### WHAT IS NEEDED
The expected output is the first line of the data below and every line after it, up to and including the line containing "7 điều bạn cần", each reproduced exactly.

### TASK INPUTS

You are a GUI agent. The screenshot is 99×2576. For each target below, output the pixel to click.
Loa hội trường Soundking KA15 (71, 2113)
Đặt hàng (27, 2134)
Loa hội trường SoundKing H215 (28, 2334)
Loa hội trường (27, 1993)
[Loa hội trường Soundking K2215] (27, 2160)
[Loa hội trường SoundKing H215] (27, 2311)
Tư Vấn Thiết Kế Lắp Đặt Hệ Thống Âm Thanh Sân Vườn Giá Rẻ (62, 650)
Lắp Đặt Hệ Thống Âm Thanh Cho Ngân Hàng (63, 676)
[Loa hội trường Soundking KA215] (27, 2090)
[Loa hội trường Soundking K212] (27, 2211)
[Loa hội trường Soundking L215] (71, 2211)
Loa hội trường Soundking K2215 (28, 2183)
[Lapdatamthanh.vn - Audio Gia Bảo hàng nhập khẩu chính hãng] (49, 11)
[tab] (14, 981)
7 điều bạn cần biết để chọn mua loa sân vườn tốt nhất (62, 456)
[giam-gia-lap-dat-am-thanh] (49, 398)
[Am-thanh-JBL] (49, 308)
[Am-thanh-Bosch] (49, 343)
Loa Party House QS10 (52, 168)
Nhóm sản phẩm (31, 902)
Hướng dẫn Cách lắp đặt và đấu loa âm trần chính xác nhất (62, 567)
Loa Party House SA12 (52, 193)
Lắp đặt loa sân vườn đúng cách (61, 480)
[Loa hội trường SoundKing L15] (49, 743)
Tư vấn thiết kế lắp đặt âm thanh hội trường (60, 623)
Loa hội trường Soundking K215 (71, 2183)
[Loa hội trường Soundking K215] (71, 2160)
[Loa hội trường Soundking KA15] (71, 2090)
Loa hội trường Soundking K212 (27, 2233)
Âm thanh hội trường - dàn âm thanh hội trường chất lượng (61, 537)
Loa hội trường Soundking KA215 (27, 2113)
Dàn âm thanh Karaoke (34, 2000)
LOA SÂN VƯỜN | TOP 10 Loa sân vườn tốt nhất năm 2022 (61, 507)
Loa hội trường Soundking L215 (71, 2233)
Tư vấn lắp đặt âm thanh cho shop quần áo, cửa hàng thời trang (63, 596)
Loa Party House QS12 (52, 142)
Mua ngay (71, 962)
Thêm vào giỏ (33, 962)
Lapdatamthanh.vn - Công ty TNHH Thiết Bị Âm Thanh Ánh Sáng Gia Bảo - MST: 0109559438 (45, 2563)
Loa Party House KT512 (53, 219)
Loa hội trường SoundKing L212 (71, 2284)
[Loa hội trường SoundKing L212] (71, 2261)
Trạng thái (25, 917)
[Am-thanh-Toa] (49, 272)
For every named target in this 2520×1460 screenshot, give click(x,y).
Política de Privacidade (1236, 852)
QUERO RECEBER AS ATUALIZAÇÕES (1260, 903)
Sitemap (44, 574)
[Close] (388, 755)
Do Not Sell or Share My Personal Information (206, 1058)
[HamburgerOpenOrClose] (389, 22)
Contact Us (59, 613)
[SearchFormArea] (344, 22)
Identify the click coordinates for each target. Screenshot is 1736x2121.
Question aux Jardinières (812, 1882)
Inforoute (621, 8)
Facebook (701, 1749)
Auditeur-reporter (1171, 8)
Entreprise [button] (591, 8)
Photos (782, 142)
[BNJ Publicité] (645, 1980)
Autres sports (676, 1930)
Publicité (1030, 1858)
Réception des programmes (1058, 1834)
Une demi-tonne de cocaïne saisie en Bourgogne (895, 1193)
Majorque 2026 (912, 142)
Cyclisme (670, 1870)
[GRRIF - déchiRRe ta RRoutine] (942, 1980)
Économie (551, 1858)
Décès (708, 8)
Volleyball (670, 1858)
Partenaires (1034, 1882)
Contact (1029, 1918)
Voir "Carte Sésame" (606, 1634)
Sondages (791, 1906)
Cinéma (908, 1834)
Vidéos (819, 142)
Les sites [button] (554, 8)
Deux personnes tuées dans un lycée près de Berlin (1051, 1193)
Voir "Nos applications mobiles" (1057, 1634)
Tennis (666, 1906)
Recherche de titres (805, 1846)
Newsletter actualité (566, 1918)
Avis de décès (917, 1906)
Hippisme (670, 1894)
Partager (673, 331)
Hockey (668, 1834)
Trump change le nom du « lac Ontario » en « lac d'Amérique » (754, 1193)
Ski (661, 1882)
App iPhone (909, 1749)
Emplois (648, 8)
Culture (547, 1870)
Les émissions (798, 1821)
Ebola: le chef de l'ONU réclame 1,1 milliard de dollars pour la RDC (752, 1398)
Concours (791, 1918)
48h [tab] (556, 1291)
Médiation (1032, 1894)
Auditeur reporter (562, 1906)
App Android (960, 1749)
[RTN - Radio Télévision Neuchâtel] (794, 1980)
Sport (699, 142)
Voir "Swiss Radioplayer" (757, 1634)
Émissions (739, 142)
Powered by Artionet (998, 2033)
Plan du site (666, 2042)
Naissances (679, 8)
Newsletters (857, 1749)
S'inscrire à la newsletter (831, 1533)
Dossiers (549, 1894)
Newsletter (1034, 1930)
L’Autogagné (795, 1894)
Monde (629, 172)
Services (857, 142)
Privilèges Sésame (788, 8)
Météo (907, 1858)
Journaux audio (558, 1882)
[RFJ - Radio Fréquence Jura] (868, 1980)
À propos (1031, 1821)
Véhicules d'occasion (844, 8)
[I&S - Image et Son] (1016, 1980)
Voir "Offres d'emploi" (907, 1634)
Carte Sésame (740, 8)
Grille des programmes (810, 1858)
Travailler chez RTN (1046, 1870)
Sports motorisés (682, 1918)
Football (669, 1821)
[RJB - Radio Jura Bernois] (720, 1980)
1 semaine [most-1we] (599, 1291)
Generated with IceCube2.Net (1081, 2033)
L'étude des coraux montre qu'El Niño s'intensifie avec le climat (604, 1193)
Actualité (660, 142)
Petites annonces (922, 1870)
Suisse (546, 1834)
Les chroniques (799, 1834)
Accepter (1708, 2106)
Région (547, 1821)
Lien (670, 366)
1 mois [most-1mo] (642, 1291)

### EXERCISE ANSWER
You are a GUI agent. The screenshot is 99×2576. For each target below, output the pixel to click.
Loa hội trường Soundking KA15 (71, 2113)
Đặt hàng (27, 2134)
Loa hội trường SoundKing H215 (28, 2334)
Loa hội trường (27, 1993)
[Loa hội trường Soundking K2215] (27, 2160)
[Loa hội trường SoundKing H215] (27, 2311)
Tư Vấn Thiết Kế Lắp Đặt Hệ Thống Âm Thanh Sân Vườn Giá Rẻ (62, 650)
Lắp Đặt Hệ Thống Âm Thanh Cho Ngân Hàng (63, 676)
[Loa hội trường Soundking KA215] (27, 2090)
[Loa hội trường Soundking K212] (27, 2211)
[Loa hội trường Soundking L215] (71, 2211)
Loa hội trường Soundking K2215 (28, 2183)
[Lapdatamthanh.vn - Audio Gia Bảo hàng nhập khẩu chính hãng] (49, 11)
[tab] (14, 981)
7 điều bạn cần biết để chọn mua loa sân vườn tốt nhất (62, 456)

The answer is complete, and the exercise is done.